Frauenportrait zu Blumenthals Wirtin im "Weißen Rössl"

Maria Seeauer, geborene Gandl
Katharina Gandl
Barbara Gandl

Der Artikel Frauenportrait zu Blumenthals Wirtin im "Weißen Rössl" beschreibt Maria Seeauer, Wirtin des Gasthauses zum "Weißen Rössl" in Lauffen (Bad Ischl) und ihre Schwestern aus der St. Wolfganger Bäckerfamilie Gandl.

Allgemeines

Mit einiger Fantasie kann man sich angesichts dieser Fotos zurückversetzen in alte Zeiten. Anhand der Spurensuche war der Schauplatz des original Stückes "Im Weißen Rössl", dessen Uraufführung im Lessing Theater in Berlin am 30. Dezember 1897, als Weihnachtsgeschenk des Direktors Dr. Oscar Blumenthal und Gustav Kadelburg für "die Berliner Allgemeinheit" Premiere hatte, das Gasthaus zum "Weißen Rössl", malerisch am wilden Traunfluß in Lauffen (damals noch bei Bad Ischl) gelegen.

Ein Anziehungspunkt für die Handlung, waren die fesche Wirtin Maria Seeauer, geborene Gandl, und der Oberkellner Leopold. Ein beliebtes Ausflugsziele des Kaisers und der adeligen, illustren Gesellschaft, war das im alten Wallfahrtsort "Maria im Schatten" gelegene Wirtshaus "Zum weißen Rössl", das man per Fiaker oder mit dem damals so modernen "Drahtesel", dem Hochrad bereiste, um sich von der feschen Maria, der Rössl-Wirtin aus St. Wolfgang verwöhnen zu lassen. Geschrieben wurde das originelle Lustspiel für die lustige Rössl-Wirtin, einer Tochter aus dem Hause der Bäckerei Gandl in St.
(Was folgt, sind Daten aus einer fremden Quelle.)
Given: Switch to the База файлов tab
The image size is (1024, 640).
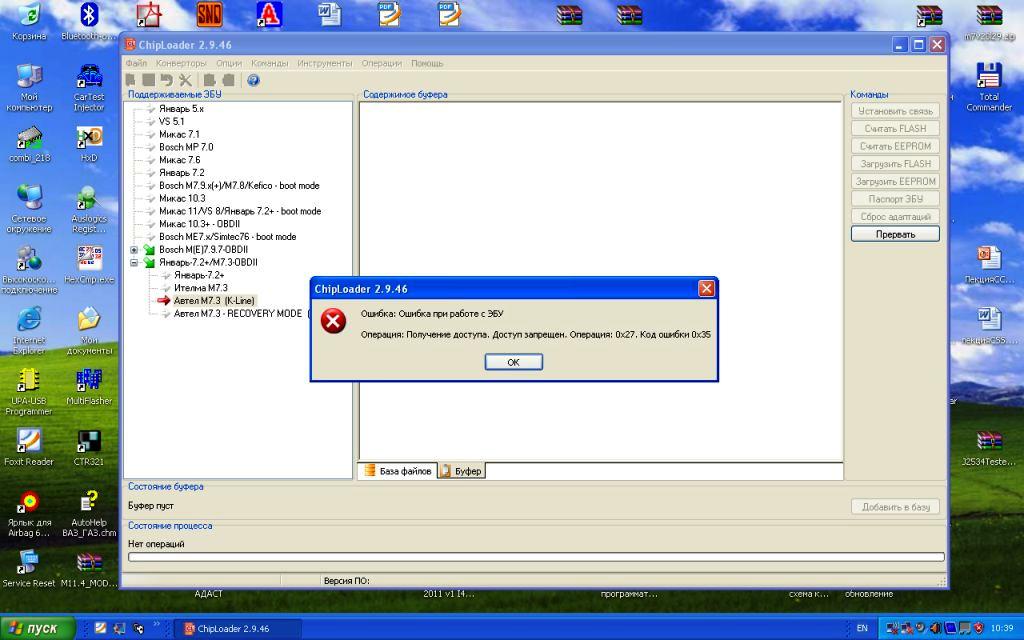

Wolfgang, mit der die Künstler der damaligen Zeit eine herzliche Freundschaft verband. Aufgewachsen war Maria mir ihrer Geschwisterschar im elterlichen Familienverband, "Haus St. Wolfgang Markt 84 im Stöckl", mit ihren Schwestern Barbara und Katharina die im "Dreigesang der Gandl Mädeln" große Bewunderung fanden.
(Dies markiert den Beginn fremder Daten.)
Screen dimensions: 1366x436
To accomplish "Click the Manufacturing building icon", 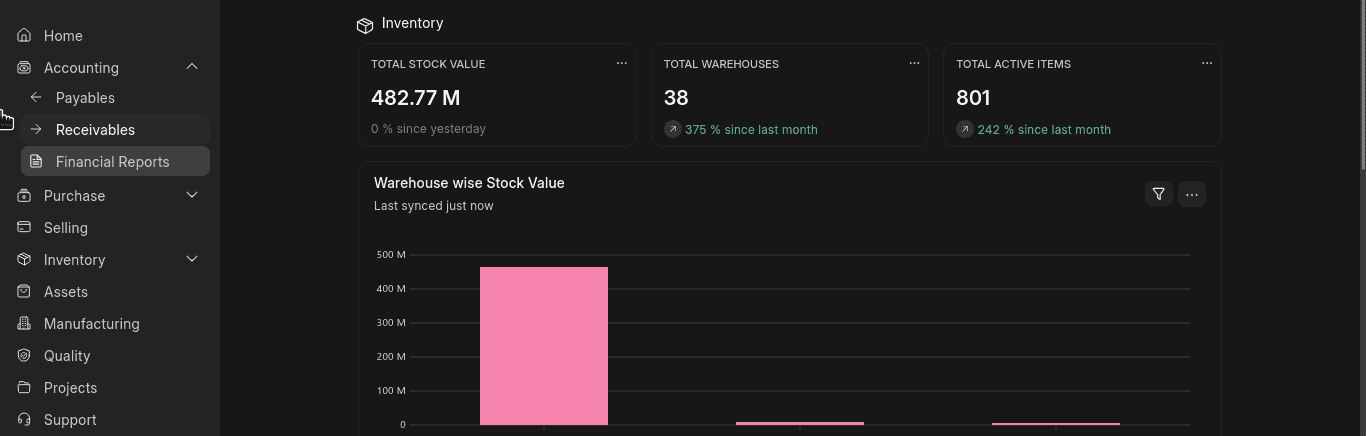I will (25, 324).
Uralte Gewölbe, eine alte Backstube, mittelalterliche Steingewänder an den Fensterleibungen, im Obergeschoß ein Ahnensaal für zahlreiche Familienfeste, ein altes Bürgerhaus war ihre Heimstätte. Der Duft von frischgebackenem Brot durchzieht auch heute noch das alte Gemäuer, in dem Geschäftssinn mit Fleiß verbunden wurde. Diese 32 Bürgerhäuser hatten das Recht der "Leuthgebschaft" oder "Gerechtigkeit", den zu Tausenden herbeiströmenden Wallfahrern Kost, Herberge und Transport auf dem See oder zu Land, mit dem Traunerl oder der Kutsche zu geben. Im Kraut- und Pflanzengärtlein in der Seeleithen wurden Blumen und Gemüse für den Familiengebrauch angepflanzt. Die Gandlischen Familienmitglieder zog es immer auf die Berge, sei es in die Hütte auf der Postalm oder in höhere Regionen. Das Bergwandern, Singen und die gemeinsamen Erlebnisse in der Natur stärkten den Zusammenhalt in der Familie und Freundeskreis. In der Bootshütte lag das Traunerl für Transporte und den Hausgebrauch. Den Umgang mit Fremden und der Gastfreundschaft lernten diese Kinder früh in ihrem Elternhaus.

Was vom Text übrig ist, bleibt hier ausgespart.